• Nov. 13, 2017, media noche

La vida cotidiana es como una vía con tramos en buen estado, en los que se siente agradable transitar;  pero también, tramos en mal estado que representan una molestia para quienes les toca recorrerlos. 

El punto es, que en la vida, todas las personas, sin distingo de raza, religión, capacidad económica, etc… experimentan momentos agradables y desagradables.   

La salud, tanto sicológica como fisiológica, está condicionada para bien, por actitudes positivas que proporcionan los momentos agradables; así como para mal, por actitudes negativas que generan aquellos episodios que consideramos tristes, dolorosos y desagradables. 

Amiga, amigo, si tomamos conciencia que en la vida no todo es color de rosa, lo que corresponde en capacitarse para afrontar adecuadamente las dificultades  que en uno u otro momento nos tocará vivir. 

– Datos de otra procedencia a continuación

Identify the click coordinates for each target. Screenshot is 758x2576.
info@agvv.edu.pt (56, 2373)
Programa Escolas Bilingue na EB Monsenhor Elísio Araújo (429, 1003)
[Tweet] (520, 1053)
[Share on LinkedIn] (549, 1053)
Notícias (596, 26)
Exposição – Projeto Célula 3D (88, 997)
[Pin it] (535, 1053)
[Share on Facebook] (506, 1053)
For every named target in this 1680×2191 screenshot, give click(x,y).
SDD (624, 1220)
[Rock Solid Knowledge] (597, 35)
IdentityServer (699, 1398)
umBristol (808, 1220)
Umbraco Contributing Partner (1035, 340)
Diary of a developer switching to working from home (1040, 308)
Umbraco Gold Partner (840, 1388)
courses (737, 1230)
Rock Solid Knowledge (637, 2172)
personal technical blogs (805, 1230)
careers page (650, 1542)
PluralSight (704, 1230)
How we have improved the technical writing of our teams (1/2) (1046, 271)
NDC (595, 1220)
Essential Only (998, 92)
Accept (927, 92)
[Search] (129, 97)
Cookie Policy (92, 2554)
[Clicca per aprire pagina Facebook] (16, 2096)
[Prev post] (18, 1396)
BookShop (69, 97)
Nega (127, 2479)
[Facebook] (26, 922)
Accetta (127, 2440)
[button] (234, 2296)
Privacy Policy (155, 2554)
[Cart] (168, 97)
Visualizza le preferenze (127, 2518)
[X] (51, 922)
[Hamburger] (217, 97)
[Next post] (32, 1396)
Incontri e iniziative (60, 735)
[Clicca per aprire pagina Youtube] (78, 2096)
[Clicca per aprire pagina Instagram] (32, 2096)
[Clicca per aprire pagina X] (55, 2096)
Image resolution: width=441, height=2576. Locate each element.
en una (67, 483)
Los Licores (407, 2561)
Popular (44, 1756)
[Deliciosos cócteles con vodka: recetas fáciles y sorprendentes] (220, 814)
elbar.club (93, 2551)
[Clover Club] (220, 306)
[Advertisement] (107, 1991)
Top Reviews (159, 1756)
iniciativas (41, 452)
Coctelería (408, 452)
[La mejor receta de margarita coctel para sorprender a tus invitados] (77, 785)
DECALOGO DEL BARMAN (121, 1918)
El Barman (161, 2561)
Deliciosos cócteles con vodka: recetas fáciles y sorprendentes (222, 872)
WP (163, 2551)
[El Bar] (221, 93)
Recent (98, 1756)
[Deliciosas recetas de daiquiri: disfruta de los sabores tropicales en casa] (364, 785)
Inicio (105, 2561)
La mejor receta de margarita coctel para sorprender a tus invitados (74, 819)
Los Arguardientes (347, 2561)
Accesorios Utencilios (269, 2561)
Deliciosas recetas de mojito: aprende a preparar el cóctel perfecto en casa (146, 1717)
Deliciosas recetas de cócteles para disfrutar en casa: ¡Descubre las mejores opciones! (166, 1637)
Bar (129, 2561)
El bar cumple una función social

La sabiduría popular de una forma sencilla y clara enseña que existen muchas razones por las que sonreír cada día, incluso se ha acuñado la frase: al mal tiempo, buena cara; frase que utilizada por convicción en situaciones de crisis, puede contribuir a transformar actitudes negativas en actitudes positivas, abriendo con ello, la posibilidad de que la persona acceda a un adecuado bienestar sicológico y fisiológico, así como a experimentar una sensación de felicidad.

Amiga, amigo, pese a que en la vida no todo es perfecto, hay que enfocarse en ser un generador de optimismo, siempre manteniendo los pies sobre la tierra. 

La sicología proporciona la resiliencia como herramienta para crear y fortalecer capacidades para enfrentar adversidades de diversa intensidad, superarlas y seguir adelante con el menor daño posible a la salud sicofisiológica. 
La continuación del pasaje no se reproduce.